### What to work on
Your job is to copy every record exactly.

### Provided information

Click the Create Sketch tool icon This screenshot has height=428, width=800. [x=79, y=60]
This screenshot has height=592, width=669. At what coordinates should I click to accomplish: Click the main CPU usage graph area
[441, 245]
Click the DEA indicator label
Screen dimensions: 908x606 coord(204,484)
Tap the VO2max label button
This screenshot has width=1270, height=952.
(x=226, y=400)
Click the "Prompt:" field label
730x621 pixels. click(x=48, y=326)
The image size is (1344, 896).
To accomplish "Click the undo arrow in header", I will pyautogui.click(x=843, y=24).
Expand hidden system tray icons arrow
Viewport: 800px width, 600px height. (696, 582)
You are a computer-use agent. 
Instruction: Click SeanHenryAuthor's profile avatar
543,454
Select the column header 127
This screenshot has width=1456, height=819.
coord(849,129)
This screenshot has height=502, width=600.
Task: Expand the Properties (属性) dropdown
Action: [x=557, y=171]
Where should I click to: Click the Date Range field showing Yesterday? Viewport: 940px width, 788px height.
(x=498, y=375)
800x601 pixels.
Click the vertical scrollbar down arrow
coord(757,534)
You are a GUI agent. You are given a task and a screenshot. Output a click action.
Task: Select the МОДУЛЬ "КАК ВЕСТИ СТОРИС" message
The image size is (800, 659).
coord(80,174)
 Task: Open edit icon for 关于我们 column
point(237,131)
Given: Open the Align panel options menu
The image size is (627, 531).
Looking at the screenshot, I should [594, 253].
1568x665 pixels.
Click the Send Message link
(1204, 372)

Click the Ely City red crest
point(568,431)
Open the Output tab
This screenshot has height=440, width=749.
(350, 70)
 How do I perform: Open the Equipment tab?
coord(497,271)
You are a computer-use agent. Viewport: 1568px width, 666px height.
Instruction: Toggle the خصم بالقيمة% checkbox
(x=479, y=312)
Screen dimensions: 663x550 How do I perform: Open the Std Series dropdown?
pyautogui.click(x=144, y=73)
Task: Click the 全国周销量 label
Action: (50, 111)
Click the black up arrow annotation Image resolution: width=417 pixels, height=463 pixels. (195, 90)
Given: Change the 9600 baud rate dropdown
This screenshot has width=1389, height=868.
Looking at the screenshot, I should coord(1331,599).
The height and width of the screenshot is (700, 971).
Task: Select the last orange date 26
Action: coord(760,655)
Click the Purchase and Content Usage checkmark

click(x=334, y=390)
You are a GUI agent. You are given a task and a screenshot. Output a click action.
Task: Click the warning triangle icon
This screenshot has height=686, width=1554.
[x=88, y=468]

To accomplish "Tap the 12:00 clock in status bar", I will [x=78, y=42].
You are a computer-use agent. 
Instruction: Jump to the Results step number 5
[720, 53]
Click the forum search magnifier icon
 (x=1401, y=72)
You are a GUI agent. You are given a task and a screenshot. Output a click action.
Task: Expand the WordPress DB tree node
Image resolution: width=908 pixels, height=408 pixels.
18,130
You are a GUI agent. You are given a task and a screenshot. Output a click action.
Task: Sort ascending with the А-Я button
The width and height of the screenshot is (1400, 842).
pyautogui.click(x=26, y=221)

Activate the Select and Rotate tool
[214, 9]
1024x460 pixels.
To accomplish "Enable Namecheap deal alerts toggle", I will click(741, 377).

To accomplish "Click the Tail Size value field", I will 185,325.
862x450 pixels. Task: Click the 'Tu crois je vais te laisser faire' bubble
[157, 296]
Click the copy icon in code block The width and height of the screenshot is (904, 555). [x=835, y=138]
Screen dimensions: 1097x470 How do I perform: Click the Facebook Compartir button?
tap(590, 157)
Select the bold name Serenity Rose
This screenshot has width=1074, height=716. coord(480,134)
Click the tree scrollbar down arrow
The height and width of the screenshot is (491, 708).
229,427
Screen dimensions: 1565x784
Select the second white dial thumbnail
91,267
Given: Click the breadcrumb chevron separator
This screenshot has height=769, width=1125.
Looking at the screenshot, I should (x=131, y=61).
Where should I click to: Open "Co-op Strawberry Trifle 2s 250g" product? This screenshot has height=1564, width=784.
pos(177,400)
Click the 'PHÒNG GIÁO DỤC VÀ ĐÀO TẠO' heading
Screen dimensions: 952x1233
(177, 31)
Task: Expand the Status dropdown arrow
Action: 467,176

### Answer to the exercise
Click the Create Sketch tool icon This screenshot has height=428, width=800. [x=79, y=60]
This screenshot has height=592, width=669. At what coordinates should I click to accomplish: Click the main CPU usage graph area
[441, 245]
Click the DEA indicator label
Screen dimensions: 908x606 coord(204,484)
Tap the VO2max label button
This screenshot has width=1270, height=952.
(x=226, y=400)
Click the "Prompt:" field label
730x621 pixels. click(x=48, y=326)
The image size is (1344, 896).
To accomplish "Click the undo arrow in header", I will pyautogui.click(x=843, y=24).
Expand hidden system tray icons arrow
Viewport: 800px width, 600px height. (696, 582)
You are a computer-use agent. 
Instruction: Click SeanHenryAuthor's profile avatar
543,454
Select the column header 127
This screenshot has width=1456, height=819.
coord(849,129)
This screenshot has height=502, width=600.
Task: Expand the Properties (属性) dropdown
Action: [x=557, y=171]
Where should I click to: Click the Date Range field showing Yesterday? Viewport: 940px width, 788px height.
(x=498, y=375)
800x601 pixels.
Click the vertical scrollbar down arrow
coord(757,534)
You are a GUI agent. You are given a task and a screenshot. Output a click action.
Task: Select the МОДУЛЬ "КАК ВЕСТИ СТОРИС" message
The image size is (800, 659).
coord(80,174)
 Task: Open edit icon for 关于我们 column
point(237,131)
Given: Open the Align panel options menu
The image size is (627, 531).
Looking at the screenshot, I should [594, 253].
1568x665 pixels.
Click the Send Message link
(1204, 372)

Click the Ely City red crest
point(568,431)
Open the Output tab
This screenshot has height=440, width=749.
(350, 70)
 How do I perform: Open the Equipment tab?
coord(497,271)
You are a computer-use agent. Viewport: 1568px width, 666px height.
Instruction: Toggle the خصم بالقيمة% checkbox
(x=479, y=312)
Screen dimensions: 663x550 How do I perform: Open the Std Series dropdown?
pyautogui.click(x=144, y=73)
Task: Click the 全国周销量 label
Action: (50, 111)
Click the black up arrow annotation Image resolution: width=417 pixels, height=463 pixels. (195, 90)
Given: Change the 9600 baud rate dropdown
This screenshot has width=1389, height=868.
Looking at the screenshot, I should coord(1331,599).
The height and width of the screenshot is (700, 971).
Task: Select the last orange date 26
Action: coord(760,655)
Click the Purchase and Content Usage checkmark

click(x=334, y=390)
You are a GUI agent. You are given a task and a screenshot. Output a click action.
Task: Click the warning triangle icon
This screenshot has height=686, width=1554.
[x=88, y=468]

To accomplish "Tap the 12:00 clock in status bar", I will [x=78, y=42].
You are a computer-use agent. 
Instruction: Jump to the Results step number 5
[720, 53]
Click the forum search magnifier icon
 (x=1401, y=72)
You are a GUI agent. You are given a task and a screenshot. Output a click action.
Task: Expand the WordPress DB tree node
Image resolution: width=908 pixels, height=408 pixels.
18,130
You are a GUI agent. You are given a task and a screenshot. Output a click action.
Task: Sort ascending with the А-Я button
The width and height of the screenshot is (1400, 842).
pyautogui.click(x=26, y=221)

Activate the Select and Rotate tool
[214, 9]
1024x460 pixels.
To accomplish "Enable Namecheap deal alerts toggle", I will click(741, 377).

To accomplish "Click the Tail Size value field", I will 185,325.
862x450 pixels. Task: Click the 'Tu crois je vais te laisser faire' bubble
[157, 296]
Click the copy icon in code block The width and height of the screenshot is (904, 555). [x=835, y=138]
Screen dimensions: 1097x470 How do I perform: Click the Facebook Compartir button?
tap(590, 157)
Select the bold name Serenity Rose
This screenshot has width=1074, height=716. coord(480,134)
Click the tree scrollbar down arrow
The height and width of the screenshot is (491, 708).
229,427
Screen dimensions: 1565x784
Select the second white dial thumbnail
91,267
Given: Click the breadcrumb chevron separator
This screenshot has height=769, width=1125.
Looking at the screenshot, I should (x=131, y=61).
Where should I click to: Open "Co-op Strawberry Trifle 2s 250g" product? This screenshot has height=1564, width=784.
pos(177,400)
Click the 'PHÒNG GIÁO DỤC VÀ ĐÀO TẠO' heading
Screen dimensions: 952x1233
(177, 31)
Task: Expand the Status dropdown arrow
Action: 467,176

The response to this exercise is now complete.